___ DATA LISTING ___
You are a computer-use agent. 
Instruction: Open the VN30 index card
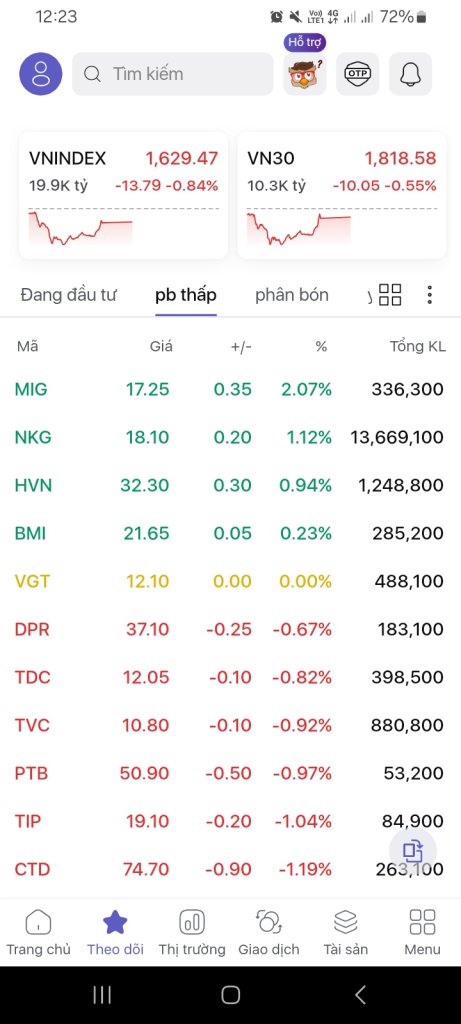pos(342,195)
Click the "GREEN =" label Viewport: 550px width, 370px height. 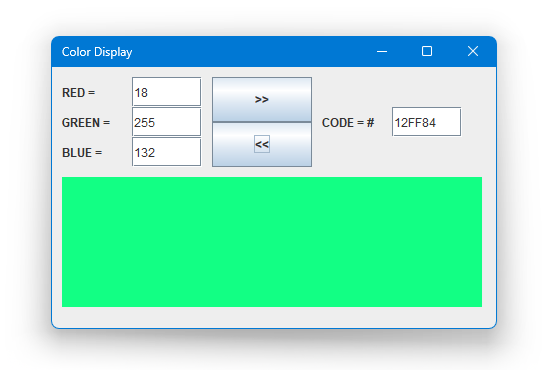pyautogui.click(x=86, y=123)
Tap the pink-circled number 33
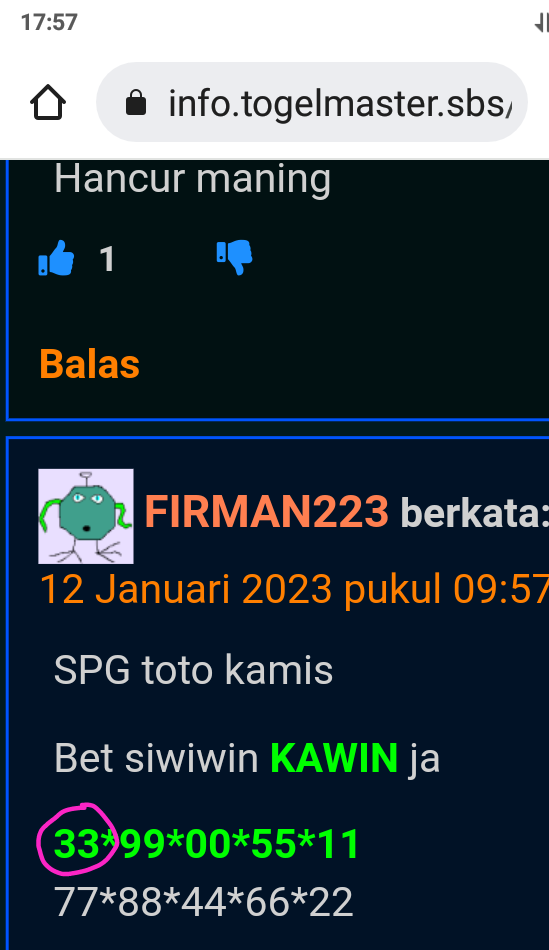The image size is (549, 950). click(76, 844)
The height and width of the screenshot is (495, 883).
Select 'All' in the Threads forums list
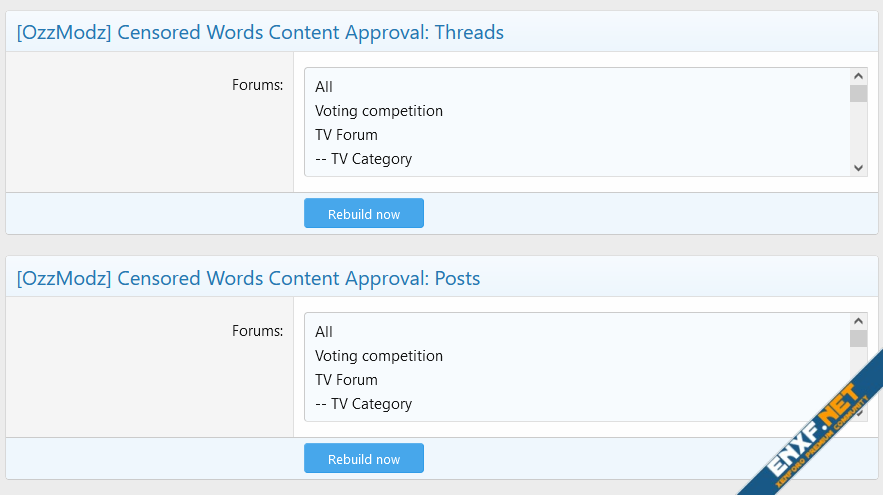coord(324,87)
___
What you return must match, line for line, the records from the line containing "The height and" through their end, with both ends included and no pictures.

The height and width of the screenshot is (495, 883).
Select 'All' in the Threads forums list
coord(324,87)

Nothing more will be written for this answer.